Something else stands to get lost. Something that has been held at the margins of science, something seemingly far removed from the topics at hand: emotions, the body, selfhood, consciousness. I'm speaking here of a type of experience that people tend to have occasionally, all around the world, in every age and at every age, but are effectively told to ignore, doubt or dismiss. These are the 'anomalous' perceptions: the feeling of a presence nearby; an image, a sound or a scent that registers clearly but somehow intangibly. All of these vanishing as quickly and as mysteriously as they arrived, and leaving the person who perceived them baffled…shaken…or stirred.

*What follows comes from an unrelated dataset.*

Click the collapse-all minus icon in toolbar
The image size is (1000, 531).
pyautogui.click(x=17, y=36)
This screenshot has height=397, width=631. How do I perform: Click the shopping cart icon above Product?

What to make of such perceptions? Should we dismiss them out of hand? Tempting. After all, like feelings, they come and they go. Generally they do no harm -- and sometimes can be looked upon as helpful, meaningful, or spiritually uplifting. They're unsettling, though. We don't know their cause, and we don't know their purpose. And, with the exception of a sympathetic friend or family member, anyone we might choose to confide in is likely to look down their nose at us, wince, or shake their head and sigh. What, are you a nutcase? Come on, get real. Back to business, TV, or whatever.

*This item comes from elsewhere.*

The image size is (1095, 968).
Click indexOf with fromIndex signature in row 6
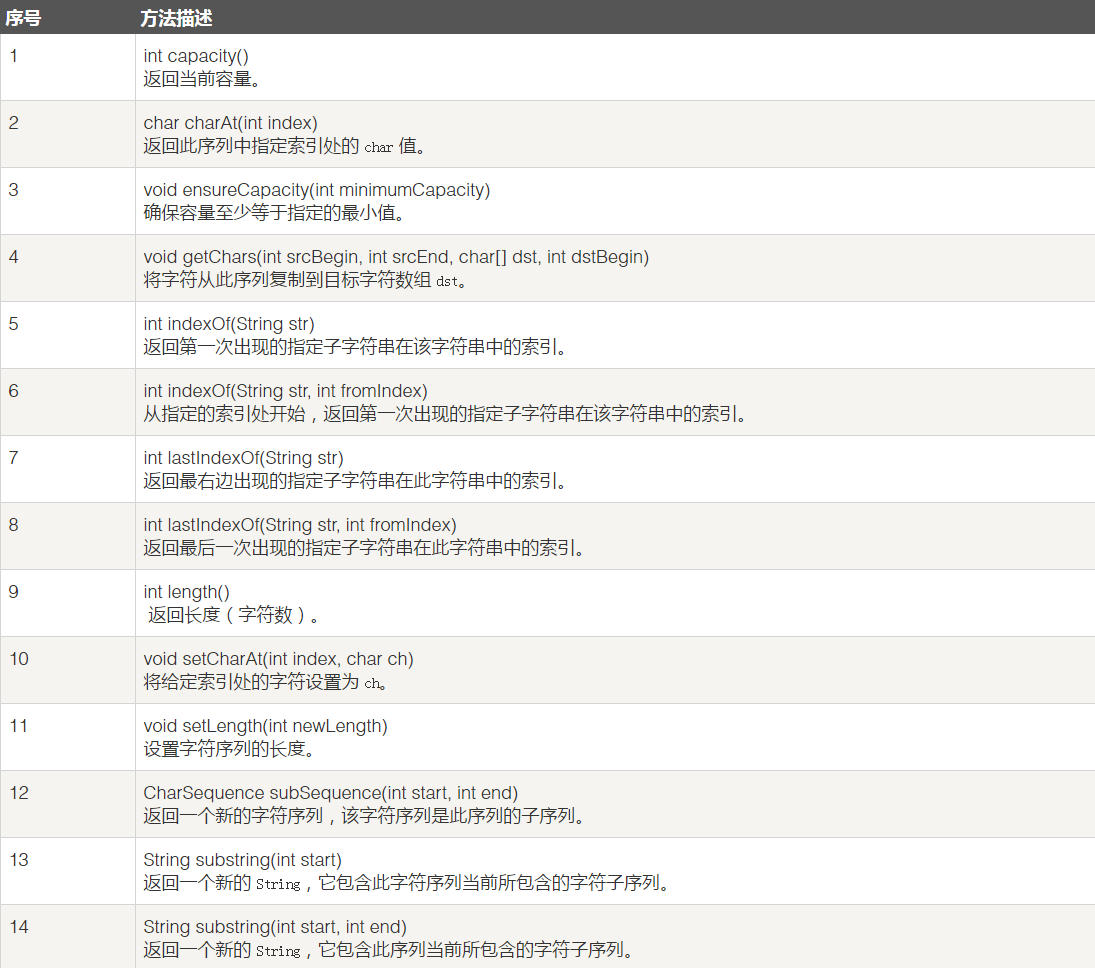point(285,391)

Because we have no real answers (we don't even know what questions to ask), such experiences understandably get marginalized. Out of step with the March of Science, anomalous perception gets labeled as superstition or stupidity, fable or delusion. It may be these things -- or it may not be. In any event, it is a real feature of the human condition. Gallup surveys consistently show that anywhere from one-third to two-thirds of the American public say they’ve had mystical, apparitional, or extra-sensory experiences. (Lukoff, David, “From Spiritual Emergency to Spiritual Problem: The Transpersonal Roots of the New DSM-IV Category.” Journal of Humanistic Psychology (1998), Vol. 38 No. 2, pp. 21-50)

My contention is that new light can be shed on anomalous experience through our rapidly advancing brain science. Just as our knowledge (if not our understanding) of emotion will increase as we gather new insights about the brain, so, too, should we be able to gain much-needed awareness of what exactly is happening during anomalous perception. And not just awareness of what is happening in the brain. Ideally, we should also be able to determine what is happening in the body. Because, like emotion, anomalous experiences appear to be a product of felt perception and mental activity combined.

Again, why should you care -- especially if you are someone who has never had such an experience? My reply: anything that helps us understand what it means to be human is ultimately beneficial. If not beneficial for me then for you; if not for you then for your friend, neighbor or associate. If not for them, then for their children -- or for society at large. The gain is in the learning. And from that prospect we should not turn away.

Cognitive scientist Steven Pinker of Harvard University has remarked:

A lot of times there'll be these embarrassing facts that you tuck away, thinking there's got to be an answer to them if only you had the time to look into it. But what you don't realize is that sometimes those facts are the ones that hold the key to a mystery, and so you've got to take those facts seriously because they change everything.

("Pinker and The Brain," profile in Scientific American, July 1999, p. 34)

The “embarrassing facts” we ought to take seriously in this regard are the reports of anomalous experience by ordinary, sane individuals from every walk of life, around the globe, not all of whom can be hallucinating, mentally deficient or lying. Might they share some characteristics -- in the dynamics of their body/brain interaction -- that could help explain what they claim to be experiencing from time to time? You will see that the answer is ‘yes', and learn why emotion holds the key.